Aim →
Starting at the line containing "1161x653 pixels." and ending at the end of the records, arrange the lines as a numbered list, leaving out blank lines and pictures.

-------- Entries --------

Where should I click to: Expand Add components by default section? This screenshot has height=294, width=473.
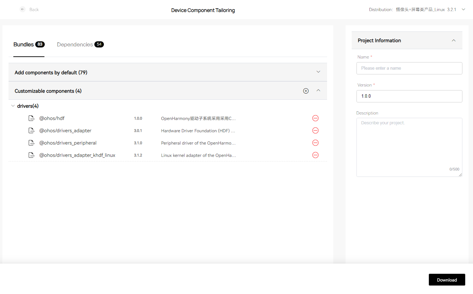318,72
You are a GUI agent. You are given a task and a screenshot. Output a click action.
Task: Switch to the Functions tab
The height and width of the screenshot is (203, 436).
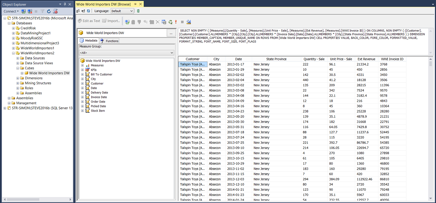pyautogui.click(x=109, y=41)
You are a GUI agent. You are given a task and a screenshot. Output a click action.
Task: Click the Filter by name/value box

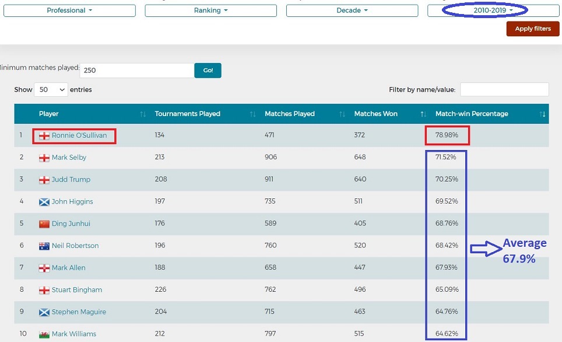(x=504, y=89)
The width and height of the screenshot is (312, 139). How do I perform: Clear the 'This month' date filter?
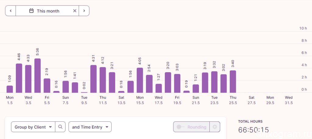tap(75, 11)
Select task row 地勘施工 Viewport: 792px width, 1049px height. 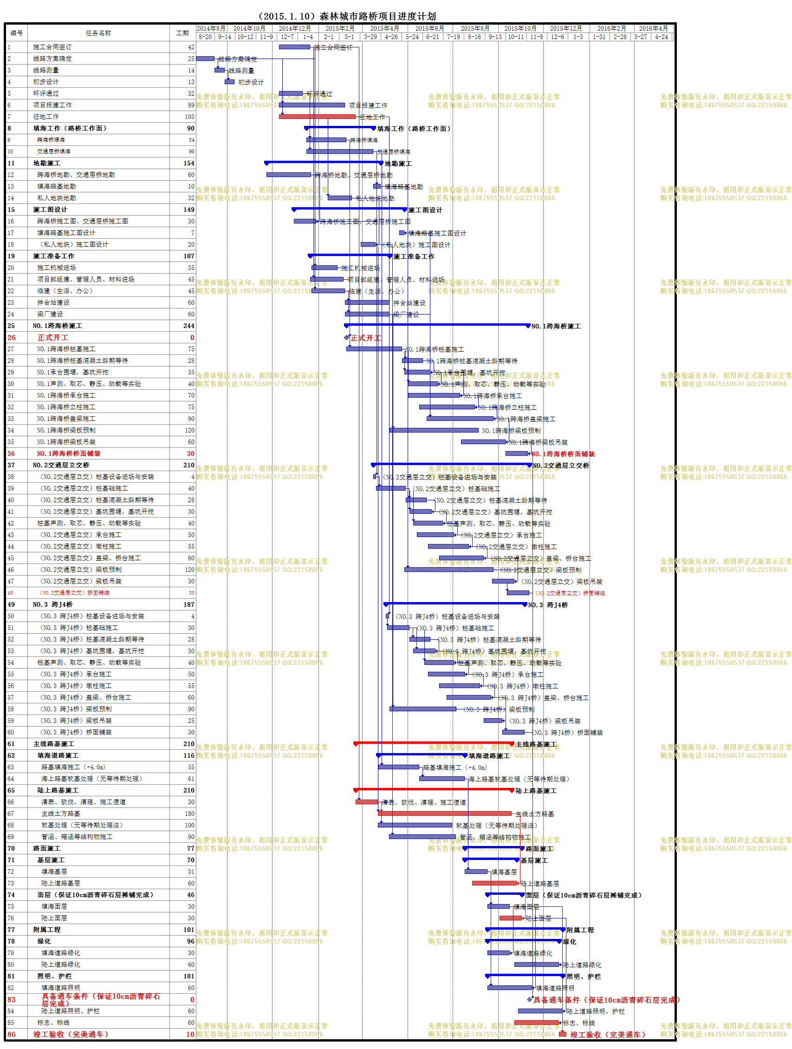point(100,163)
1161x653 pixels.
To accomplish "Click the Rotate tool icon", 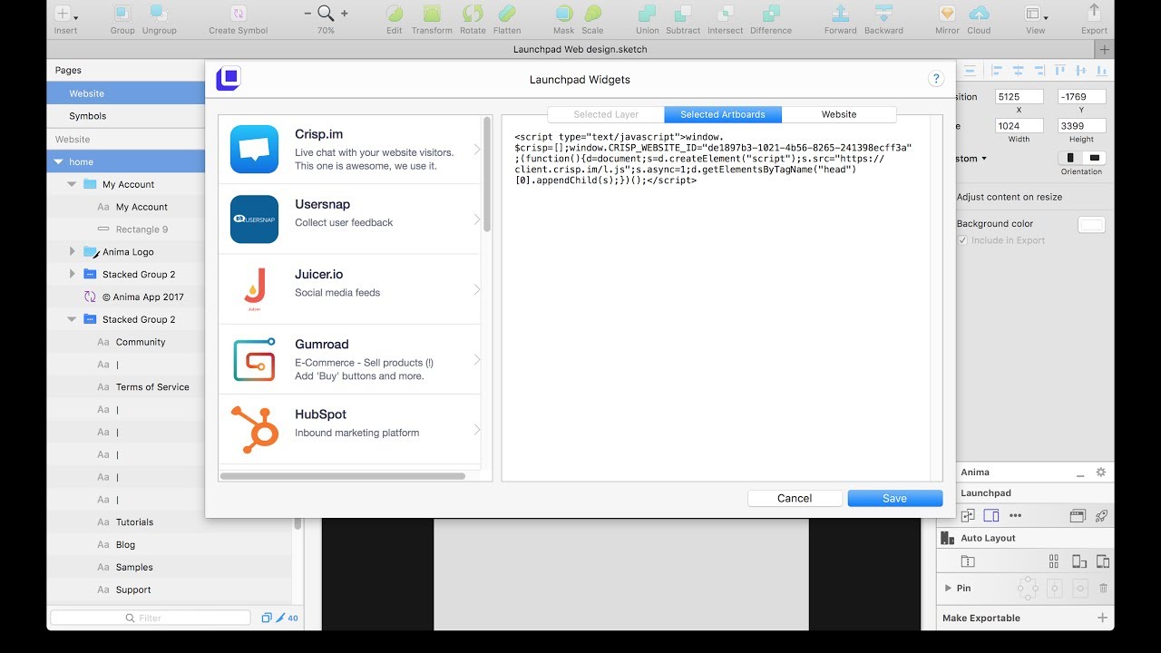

--------

The completed task →
1. 1161x653 pixels.
2. To accomplish "Click the Rotate tool icon", 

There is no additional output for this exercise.